THE TASK:
Each line that contains the word "computer" is to be copied from the records below.

--- START ---

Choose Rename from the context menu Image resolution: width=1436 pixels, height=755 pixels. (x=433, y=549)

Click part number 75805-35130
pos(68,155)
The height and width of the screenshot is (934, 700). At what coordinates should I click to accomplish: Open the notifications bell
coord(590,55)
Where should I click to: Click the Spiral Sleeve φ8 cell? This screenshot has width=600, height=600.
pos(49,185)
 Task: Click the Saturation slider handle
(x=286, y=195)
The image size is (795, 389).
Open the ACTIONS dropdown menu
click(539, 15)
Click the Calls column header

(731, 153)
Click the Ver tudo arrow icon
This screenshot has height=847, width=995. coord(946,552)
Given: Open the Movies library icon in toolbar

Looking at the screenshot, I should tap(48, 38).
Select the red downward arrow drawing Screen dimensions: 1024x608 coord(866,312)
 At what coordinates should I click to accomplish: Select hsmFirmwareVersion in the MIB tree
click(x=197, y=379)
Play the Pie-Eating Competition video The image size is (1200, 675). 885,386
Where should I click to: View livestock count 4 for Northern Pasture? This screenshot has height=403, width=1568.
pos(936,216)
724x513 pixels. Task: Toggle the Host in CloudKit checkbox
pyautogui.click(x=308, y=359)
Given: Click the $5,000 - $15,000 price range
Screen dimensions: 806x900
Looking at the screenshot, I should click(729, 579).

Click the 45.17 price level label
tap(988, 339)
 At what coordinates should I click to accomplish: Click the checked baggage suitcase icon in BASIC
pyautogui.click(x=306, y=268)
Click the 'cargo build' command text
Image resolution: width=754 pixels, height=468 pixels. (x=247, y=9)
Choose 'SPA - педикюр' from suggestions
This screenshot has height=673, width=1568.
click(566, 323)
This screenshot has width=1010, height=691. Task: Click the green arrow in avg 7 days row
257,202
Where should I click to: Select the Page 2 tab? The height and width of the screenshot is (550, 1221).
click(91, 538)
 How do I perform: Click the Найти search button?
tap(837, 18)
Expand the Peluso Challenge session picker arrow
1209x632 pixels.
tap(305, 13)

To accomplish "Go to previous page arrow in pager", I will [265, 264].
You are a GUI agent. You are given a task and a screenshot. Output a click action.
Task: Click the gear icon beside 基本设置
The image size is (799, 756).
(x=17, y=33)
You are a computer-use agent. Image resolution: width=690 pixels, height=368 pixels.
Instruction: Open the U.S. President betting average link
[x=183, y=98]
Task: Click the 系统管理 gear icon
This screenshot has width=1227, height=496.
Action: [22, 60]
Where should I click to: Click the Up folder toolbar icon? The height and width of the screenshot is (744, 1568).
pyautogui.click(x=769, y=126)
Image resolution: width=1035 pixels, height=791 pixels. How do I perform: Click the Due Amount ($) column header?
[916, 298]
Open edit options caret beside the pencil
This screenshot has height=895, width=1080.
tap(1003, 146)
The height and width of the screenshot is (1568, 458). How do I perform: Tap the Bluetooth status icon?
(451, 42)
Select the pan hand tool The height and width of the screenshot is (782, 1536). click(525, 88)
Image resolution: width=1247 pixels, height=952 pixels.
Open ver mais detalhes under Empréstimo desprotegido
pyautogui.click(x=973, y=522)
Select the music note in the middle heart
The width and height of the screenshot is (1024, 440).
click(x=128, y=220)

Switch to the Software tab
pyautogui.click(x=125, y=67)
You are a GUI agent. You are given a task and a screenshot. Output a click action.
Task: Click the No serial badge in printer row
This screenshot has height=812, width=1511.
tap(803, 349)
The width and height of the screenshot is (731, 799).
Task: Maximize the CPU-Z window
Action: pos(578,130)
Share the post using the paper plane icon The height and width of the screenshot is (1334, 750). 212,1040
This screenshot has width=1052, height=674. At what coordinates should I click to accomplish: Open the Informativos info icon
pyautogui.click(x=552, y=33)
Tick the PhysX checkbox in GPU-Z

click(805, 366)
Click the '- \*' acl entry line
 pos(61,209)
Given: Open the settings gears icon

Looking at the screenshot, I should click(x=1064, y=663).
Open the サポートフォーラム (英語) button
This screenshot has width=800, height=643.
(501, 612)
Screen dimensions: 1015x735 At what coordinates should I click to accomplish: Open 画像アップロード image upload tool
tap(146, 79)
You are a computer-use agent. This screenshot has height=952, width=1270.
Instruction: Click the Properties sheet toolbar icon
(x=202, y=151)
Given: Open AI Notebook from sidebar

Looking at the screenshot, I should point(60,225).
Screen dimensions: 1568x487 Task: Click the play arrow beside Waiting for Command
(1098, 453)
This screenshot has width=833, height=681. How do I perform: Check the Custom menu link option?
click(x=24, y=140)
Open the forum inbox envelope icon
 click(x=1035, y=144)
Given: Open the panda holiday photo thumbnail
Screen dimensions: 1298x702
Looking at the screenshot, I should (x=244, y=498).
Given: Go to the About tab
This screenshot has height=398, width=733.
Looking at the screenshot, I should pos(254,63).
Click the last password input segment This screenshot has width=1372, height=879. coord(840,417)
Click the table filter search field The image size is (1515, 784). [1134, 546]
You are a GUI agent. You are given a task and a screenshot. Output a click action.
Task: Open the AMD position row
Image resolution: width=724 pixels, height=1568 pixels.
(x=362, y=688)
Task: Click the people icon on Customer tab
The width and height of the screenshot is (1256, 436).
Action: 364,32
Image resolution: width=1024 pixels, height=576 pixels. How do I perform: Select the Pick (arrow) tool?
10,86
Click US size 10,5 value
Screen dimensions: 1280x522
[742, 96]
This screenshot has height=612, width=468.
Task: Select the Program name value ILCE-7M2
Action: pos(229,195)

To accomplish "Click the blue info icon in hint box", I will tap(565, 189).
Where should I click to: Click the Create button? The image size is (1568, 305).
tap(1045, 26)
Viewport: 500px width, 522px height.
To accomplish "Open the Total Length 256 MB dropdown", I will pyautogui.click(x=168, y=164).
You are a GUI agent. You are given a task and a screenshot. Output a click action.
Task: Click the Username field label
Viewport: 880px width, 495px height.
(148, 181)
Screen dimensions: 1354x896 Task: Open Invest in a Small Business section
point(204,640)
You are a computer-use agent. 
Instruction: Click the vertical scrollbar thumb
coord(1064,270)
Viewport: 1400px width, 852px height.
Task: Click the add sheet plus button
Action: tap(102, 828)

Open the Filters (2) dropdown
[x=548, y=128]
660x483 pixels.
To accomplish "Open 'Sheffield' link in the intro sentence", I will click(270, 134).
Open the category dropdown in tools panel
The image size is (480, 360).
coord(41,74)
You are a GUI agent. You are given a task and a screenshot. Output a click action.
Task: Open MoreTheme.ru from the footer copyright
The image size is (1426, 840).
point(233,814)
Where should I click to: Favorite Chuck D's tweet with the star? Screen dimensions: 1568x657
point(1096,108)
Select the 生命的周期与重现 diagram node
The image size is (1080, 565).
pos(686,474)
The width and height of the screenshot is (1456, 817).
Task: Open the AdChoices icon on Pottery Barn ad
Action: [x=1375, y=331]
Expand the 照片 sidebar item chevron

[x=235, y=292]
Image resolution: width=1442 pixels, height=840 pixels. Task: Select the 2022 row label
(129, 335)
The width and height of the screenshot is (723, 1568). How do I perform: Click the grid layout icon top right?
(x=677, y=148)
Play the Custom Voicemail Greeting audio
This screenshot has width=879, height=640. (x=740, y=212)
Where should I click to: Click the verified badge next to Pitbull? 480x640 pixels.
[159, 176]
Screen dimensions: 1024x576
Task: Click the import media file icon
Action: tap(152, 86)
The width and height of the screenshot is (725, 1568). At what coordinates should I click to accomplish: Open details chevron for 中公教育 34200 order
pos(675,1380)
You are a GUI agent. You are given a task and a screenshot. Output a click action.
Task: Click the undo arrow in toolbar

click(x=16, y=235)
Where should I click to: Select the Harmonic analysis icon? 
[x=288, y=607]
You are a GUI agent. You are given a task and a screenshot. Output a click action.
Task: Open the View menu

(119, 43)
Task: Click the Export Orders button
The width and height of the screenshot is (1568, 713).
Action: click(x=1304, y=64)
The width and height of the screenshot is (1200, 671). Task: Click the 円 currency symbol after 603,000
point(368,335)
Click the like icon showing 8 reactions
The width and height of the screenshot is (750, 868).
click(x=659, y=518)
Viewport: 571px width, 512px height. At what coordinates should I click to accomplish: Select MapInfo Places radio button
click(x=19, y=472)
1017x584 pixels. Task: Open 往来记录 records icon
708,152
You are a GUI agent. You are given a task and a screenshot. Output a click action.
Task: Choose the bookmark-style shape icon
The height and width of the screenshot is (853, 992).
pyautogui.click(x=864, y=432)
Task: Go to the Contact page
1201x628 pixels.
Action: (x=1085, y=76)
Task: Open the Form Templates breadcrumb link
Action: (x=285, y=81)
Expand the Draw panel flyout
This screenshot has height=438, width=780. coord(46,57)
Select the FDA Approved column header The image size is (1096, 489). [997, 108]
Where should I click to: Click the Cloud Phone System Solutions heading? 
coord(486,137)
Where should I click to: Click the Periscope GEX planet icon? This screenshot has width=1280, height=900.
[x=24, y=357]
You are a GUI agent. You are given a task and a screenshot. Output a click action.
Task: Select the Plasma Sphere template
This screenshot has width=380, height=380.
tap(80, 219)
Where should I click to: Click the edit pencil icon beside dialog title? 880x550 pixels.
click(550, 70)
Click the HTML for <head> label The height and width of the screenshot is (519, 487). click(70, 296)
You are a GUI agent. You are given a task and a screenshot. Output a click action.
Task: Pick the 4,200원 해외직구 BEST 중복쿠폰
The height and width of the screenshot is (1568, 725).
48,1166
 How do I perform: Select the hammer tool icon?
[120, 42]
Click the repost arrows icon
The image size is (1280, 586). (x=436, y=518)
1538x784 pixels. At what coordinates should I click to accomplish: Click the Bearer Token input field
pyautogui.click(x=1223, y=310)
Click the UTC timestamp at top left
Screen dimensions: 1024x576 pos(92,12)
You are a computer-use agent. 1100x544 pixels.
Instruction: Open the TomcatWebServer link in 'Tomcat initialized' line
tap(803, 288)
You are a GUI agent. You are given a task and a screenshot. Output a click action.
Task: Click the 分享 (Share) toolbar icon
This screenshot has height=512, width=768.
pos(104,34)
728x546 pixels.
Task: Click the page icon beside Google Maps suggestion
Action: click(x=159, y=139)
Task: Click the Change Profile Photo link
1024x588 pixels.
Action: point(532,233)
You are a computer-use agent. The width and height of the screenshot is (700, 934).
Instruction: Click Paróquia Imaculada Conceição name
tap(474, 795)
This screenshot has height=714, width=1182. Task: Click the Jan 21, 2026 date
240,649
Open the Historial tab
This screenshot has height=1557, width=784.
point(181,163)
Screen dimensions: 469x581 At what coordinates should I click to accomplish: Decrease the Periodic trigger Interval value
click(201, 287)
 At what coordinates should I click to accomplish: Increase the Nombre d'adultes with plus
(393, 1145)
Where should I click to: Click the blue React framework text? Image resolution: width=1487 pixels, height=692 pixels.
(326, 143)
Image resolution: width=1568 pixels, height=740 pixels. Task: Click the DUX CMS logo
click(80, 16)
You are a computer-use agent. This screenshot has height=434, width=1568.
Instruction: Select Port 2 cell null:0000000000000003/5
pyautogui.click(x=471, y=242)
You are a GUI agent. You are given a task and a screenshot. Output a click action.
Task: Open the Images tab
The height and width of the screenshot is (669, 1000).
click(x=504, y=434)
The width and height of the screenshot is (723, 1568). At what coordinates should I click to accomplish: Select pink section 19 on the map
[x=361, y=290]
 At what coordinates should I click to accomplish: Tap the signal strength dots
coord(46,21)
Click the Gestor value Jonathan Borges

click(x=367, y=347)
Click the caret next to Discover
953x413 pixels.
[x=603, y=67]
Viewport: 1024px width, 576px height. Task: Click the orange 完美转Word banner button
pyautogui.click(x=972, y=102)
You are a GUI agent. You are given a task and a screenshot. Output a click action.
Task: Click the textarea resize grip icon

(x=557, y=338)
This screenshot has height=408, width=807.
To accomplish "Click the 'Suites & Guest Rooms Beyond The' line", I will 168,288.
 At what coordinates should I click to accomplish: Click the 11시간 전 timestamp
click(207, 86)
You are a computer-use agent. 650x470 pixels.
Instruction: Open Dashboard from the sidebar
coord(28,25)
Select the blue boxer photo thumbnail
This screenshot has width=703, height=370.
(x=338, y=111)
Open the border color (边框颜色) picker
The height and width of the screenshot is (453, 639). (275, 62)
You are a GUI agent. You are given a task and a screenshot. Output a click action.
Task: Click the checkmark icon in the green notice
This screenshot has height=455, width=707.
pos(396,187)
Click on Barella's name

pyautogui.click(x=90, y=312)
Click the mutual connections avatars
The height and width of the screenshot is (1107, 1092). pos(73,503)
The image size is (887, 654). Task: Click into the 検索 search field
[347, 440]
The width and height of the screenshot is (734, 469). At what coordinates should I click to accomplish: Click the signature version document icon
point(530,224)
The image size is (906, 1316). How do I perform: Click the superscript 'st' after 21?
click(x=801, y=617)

--- END ---

ANSWER BELOW:
You are a computer-use agent. Image resolution: width=690 pixels, height=368 pixels.
You are a computer-use agent. This screenshot has height=952, width=1270.
You are a computer-use agent. 
You are a computer-use agent. 1100x544 pixels.
You are a computer-use agent. The width and height of the screenshot is (700, 934).
You are a computer-use agent. This screenshot has height=434, width=1568.
You are a computer-use agent. 650x470 pixels.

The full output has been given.